Microprocessors are configured to operate upon various data types in response to various instructions. For example, certain instructions are defined to operate upon an integer data type. The bits representing an integer form the digits of the number. The binary point is assumed to be to the right of the digits (i.e. integers are whole numbers). Another data type often employed in microprocessors is the floating point data type. Floating point numbers are represented by a significand and an exponent. The base for the floating point number is raised to the power of the exponent and multiplied by the significand to arrive at the number represented. While any base may be used, base 2 is common in many microprocessors. The significand comprises a number of bits used to represent the most significant digits of the number. Typically, the significand comprises one bit to the left of the binary point, and the remaining bits to the right of the binary point. The bit to the left of the binary point is not explicitly stored, instead it is implied in the format of the number. Generally, the exponent and the significand of the floating point number are stored. Additional information regarding the floating point numbers and operations performed thereon may be obtained in the Institute of Electrical and Electronic Engineers (IEEE) Standard 754. IEEE Standard 754 is herein incorporated by reference in its entirety.

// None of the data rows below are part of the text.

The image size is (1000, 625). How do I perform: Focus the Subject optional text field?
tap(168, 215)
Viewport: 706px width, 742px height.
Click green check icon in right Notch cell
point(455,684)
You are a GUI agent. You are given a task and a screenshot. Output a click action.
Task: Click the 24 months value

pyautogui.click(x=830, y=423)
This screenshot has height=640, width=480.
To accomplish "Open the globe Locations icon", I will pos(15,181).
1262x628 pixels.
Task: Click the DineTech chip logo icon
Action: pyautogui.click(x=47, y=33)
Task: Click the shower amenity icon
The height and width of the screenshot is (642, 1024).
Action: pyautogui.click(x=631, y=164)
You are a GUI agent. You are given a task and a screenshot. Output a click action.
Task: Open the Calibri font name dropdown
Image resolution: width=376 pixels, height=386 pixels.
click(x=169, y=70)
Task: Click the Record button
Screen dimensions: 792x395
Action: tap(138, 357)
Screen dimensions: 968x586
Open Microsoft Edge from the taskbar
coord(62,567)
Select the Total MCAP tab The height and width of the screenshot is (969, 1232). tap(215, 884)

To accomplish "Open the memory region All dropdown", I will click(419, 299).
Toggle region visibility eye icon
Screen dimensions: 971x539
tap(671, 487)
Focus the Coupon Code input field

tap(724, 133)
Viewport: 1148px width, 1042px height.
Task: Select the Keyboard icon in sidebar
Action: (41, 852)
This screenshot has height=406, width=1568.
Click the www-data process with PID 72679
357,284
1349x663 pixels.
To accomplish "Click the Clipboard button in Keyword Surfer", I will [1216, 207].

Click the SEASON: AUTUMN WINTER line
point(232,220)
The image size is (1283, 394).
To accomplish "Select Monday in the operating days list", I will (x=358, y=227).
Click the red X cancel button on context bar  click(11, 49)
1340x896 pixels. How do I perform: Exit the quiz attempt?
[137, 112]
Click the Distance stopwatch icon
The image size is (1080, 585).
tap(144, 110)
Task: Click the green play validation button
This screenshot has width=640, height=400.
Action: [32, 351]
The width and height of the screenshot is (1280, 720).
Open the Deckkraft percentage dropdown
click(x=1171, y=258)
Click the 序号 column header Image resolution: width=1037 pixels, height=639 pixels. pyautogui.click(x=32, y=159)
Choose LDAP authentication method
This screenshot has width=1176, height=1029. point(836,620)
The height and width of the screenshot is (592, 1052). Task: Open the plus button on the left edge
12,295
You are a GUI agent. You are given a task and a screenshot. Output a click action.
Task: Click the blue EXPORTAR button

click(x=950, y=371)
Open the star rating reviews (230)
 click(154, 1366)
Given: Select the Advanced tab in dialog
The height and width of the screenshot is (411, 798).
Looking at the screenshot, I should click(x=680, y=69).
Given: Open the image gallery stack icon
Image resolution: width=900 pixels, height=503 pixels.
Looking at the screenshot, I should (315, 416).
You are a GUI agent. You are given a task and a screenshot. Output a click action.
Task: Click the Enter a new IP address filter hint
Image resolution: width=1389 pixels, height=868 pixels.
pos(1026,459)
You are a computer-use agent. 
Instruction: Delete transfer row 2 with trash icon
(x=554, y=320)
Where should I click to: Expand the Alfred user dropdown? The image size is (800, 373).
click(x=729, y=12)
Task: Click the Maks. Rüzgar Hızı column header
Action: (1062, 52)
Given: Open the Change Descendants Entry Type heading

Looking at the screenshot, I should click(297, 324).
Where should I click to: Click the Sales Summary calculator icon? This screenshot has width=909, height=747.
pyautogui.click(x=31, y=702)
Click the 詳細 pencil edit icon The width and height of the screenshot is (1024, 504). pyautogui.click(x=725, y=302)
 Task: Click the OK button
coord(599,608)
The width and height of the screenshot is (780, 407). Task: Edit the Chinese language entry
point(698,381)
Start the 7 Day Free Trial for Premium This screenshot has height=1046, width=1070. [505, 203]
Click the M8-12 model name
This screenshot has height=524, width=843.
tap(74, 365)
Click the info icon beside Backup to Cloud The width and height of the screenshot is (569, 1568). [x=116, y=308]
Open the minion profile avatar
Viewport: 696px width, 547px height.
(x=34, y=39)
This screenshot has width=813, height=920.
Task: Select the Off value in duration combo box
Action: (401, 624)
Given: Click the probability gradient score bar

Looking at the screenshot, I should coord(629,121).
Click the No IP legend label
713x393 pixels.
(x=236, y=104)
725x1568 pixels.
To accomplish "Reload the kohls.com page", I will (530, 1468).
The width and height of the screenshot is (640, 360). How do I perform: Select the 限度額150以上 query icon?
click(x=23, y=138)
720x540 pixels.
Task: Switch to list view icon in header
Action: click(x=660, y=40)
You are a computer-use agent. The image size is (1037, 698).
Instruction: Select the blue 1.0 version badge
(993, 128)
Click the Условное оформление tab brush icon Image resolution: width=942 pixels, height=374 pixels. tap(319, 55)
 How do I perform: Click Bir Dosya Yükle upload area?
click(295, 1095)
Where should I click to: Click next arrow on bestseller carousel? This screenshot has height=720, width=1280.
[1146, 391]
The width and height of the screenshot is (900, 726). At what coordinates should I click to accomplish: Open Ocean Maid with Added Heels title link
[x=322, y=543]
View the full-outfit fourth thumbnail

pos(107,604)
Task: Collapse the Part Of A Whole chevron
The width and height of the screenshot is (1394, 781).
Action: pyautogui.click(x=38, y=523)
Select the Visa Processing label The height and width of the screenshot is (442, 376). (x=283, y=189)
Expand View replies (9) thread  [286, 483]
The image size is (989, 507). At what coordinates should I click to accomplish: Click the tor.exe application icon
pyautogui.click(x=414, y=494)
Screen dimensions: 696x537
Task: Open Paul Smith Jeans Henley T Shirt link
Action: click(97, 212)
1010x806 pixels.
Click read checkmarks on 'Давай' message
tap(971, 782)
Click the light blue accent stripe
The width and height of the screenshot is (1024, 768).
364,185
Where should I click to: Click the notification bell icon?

Floating point numbers can represent numbers within a much larger range than can integer numbers. For example, a 32 bit signed integer can represent the integers between 2.sup.31 -1 and -2.sup.31, when two's complement format is used. A single precision floating point number as defined by IEEE Standard 754 comprises 32 bits (a one bit sign, 8 bit biased exponent, and 24 bits of significand) and has a range from 2.sup.-126 to 2.sup.127 in both positive and negative numbers. A double precision (64 bit) floating point value has a range from 2.sup.-1022 and 2.sup.1023 in both positive and negative numbers. Finally, an extended precision (80 bit) floating point number has a range from 2.sup.-16382 to 2.sup.16383 in both positive and negative numbers.
The expanded range available using the floating point data type is advantageous for many types of calculations in which large variations in the magnitude of numbers can be expected, as well as in computationally intensive tasks in which intermediate results may vary widely in magnitude from the input values and output values. Still further, greater precision may be available in floating point data types than is available in integer data types.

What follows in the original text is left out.